TRECHO DO DOCUMENTO =
##########
Uma Comunidade Chamada pela Graça

Uma Comunidade Chamada pela Graça

Uma Comunidade Chamada pela Graça

Entrelaçada em todo o tecido do Antigo Testamento está a confissão de fé vivificante e cheia de esperança: “O Senhor é misericordioso e compassivo, lento para se irar e cheio de amor” (Salmos 145:8). Dos livros históricos (Êxodo 34:6-7; Números 14:18) aos profetas (Joel 2:13; Jonas 4:2), dos Salmos (Salmos 103:8 145:8-9) aos sermões (Neemias 9:17, 31), este testemunho da graça de Deus sustenta a fé do Antigo Testamento. O favor gratuito e não coercitivo do Senhor não foi uma mera reflexão tardia no testemunho de nossos ancestrais bíblicos. Foi o sopro vivificante que os capacitou a andar com Deus e uns com os outros.
##########
[Entradas de dados]
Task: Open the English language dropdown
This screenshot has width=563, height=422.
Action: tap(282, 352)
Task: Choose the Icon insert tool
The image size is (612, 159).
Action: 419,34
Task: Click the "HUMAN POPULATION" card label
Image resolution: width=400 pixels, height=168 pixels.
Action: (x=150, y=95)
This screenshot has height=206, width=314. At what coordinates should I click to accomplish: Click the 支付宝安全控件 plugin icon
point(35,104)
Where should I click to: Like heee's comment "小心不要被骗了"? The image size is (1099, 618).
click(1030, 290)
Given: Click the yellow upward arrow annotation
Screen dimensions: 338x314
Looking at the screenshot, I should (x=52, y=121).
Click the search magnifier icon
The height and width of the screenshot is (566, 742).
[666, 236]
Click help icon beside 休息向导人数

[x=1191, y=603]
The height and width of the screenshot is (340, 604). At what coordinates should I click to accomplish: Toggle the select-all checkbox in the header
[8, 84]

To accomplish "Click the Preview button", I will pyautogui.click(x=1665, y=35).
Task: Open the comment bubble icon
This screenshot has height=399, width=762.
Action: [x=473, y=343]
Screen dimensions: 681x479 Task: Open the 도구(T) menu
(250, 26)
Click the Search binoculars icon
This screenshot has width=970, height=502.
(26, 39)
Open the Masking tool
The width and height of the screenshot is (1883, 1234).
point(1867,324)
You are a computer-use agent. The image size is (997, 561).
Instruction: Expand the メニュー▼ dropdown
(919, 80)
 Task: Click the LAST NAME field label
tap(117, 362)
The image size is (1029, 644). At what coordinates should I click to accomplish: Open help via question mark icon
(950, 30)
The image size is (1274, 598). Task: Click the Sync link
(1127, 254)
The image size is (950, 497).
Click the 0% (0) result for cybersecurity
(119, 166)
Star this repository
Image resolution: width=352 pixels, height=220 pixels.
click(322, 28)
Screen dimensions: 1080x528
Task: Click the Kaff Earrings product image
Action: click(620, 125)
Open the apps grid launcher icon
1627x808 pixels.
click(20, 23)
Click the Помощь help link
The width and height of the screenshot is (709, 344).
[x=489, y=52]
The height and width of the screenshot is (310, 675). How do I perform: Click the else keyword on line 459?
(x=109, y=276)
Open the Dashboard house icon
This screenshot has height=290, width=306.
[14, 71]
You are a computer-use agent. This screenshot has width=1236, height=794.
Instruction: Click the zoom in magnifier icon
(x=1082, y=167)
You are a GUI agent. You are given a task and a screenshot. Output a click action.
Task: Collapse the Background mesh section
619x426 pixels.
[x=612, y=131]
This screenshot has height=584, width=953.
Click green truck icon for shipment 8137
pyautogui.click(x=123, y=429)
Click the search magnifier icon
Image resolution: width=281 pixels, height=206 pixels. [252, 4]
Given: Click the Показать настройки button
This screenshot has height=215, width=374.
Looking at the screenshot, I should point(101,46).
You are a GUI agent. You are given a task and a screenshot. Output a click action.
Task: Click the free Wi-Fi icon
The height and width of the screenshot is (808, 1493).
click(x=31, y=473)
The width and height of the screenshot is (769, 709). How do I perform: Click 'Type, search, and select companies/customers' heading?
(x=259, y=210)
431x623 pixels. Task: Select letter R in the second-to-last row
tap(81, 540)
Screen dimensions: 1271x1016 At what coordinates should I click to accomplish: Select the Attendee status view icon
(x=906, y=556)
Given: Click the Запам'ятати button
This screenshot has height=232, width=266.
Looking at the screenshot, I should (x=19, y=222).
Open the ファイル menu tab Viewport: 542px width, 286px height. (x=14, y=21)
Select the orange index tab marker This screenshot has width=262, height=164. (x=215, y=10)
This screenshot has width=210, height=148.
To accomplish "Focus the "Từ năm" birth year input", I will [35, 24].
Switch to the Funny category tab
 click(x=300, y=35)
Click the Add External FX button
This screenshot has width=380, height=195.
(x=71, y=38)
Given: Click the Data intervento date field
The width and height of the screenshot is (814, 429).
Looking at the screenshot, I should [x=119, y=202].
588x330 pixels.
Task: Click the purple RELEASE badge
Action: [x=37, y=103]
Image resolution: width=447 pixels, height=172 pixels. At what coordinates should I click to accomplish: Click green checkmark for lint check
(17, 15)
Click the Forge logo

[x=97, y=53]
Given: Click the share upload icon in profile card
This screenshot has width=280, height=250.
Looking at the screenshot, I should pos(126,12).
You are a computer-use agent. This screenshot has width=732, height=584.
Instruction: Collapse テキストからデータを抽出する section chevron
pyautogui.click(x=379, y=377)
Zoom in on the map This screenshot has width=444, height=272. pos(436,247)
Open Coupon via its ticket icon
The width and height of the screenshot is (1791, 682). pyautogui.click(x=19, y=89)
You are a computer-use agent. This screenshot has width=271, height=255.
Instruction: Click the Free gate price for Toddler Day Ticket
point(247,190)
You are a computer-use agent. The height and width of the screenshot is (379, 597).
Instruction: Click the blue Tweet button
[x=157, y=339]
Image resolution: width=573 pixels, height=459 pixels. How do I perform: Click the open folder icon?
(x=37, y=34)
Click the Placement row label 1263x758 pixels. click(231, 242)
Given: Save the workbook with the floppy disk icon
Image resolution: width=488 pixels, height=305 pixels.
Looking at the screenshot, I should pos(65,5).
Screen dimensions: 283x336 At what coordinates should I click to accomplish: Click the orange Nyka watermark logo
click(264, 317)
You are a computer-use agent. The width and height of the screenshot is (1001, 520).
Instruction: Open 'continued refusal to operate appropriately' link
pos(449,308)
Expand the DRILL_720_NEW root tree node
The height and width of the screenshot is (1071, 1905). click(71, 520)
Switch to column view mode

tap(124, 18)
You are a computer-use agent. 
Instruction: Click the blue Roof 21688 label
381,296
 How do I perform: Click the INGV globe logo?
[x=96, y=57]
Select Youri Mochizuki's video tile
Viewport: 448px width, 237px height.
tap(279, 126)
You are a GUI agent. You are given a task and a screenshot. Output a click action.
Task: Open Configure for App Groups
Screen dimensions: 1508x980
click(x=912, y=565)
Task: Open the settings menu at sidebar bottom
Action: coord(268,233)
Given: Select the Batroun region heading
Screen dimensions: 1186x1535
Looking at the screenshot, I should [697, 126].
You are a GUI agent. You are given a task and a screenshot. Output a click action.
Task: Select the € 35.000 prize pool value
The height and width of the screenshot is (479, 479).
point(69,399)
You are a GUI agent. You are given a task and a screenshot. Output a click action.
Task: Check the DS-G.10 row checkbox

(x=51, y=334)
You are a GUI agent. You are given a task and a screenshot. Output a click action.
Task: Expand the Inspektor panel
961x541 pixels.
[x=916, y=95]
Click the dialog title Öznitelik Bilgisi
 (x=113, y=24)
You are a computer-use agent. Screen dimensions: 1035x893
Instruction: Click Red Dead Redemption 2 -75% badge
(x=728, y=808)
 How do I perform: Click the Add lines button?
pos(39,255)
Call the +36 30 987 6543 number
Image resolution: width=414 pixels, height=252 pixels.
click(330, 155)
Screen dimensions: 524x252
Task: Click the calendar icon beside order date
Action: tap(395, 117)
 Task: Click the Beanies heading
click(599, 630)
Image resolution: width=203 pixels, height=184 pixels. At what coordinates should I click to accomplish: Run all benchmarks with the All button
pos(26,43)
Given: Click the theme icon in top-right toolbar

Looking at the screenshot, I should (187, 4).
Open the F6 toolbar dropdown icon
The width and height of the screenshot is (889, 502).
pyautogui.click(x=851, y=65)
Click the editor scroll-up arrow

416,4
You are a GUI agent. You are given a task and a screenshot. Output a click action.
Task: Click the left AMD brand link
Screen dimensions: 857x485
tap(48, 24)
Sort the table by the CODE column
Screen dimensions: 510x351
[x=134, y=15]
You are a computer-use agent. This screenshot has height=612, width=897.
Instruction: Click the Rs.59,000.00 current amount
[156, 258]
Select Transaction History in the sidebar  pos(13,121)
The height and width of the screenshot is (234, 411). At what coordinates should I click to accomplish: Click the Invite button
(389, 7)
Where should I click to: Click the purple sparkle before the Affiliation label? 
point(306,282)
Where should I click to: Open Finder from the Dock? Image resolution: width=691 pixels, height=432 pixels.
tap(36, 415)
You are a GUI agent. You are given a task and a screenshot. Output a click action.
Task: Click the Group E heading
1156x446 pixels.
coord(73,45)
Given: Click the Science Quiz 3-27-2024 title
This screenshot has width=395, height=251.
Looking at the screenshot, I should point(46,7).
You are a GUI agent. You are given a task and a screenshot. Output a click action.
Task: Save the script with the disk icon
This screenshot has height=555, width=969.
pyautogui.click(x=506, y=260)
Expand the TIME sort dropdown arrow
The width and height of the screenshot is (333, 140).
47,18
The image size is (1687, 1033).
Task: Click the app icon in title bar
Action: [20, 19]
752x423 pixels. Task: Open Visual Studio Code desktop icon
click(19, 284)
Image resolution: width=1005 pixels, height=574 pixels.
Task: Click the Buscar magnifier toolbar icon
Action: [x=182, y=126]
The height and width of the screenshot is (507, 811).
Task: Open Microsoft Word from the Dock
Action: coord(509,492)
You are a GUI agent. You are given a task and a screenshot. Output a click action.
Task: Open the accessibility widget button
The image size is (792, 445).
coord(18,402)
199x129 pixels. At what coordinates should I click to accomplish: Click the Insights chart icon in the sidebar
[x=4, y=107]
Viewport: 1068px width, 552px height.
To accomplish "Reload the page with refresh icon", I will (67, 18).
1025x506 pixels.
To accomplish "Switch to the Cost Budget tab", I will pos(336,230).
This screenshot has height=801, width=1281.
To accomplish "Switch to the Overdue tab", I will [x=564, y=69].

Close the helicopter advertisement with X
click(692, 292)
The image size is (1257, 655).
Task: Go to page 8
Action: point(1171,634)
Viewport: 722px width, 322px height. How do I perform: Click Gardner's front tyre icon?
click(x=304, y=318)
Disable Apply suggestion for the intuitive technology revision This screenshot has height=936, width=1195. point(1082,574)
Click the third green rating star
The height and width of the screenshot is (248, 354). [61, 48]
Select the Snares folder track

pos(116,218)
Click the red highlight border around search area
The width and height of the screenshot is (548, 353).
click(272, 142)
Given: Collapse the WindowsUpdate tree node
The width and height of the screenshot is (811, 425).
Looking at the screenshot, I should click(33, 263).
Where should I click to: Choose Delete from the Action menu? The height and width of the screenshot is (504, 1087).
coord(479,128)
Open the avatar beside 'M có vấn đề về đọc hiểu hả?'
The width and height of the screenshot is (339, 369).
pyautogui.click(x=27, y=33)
##########
EXERCÍCIO CURTO =
Transcreva palavra por palavra, do início ao fim, o trecho acima sobre a graça de Deus no Antigo Testamento.

RESPOSTA COMPLETA =
Uma Comunidade Chamada pela Graça

Uma Comunidade Chamada pela Graça

Uma Comunidade Chamada pela Graça

Entrelaçada em todo o tecido do Antigo Testamento está a confissão de fé vivificante e cheia de esperança: “O Senhor é misericordioso e compassivo, lento para se irar e cheio de amor” (Salmos 145:8). Dos livros históricos (Êxodo 34:6-7; Números 14:18) aos profetas (Joel 2:13; Jonas 4:2), dos Salmos (Salmos 103:8 145:8-9) aos sermões (Neemias 9:17, 31), este testemunho da graça de Deus sustenta a fé do Antigo Testamento. O favor gratuito e não coercitivo do Senhor não foi uma mera reflexão tardia no testemunho de nossos ancestrais bíblicos. Foi o sopro vivificante que os capacitou a andar com Deus e uns com os outros.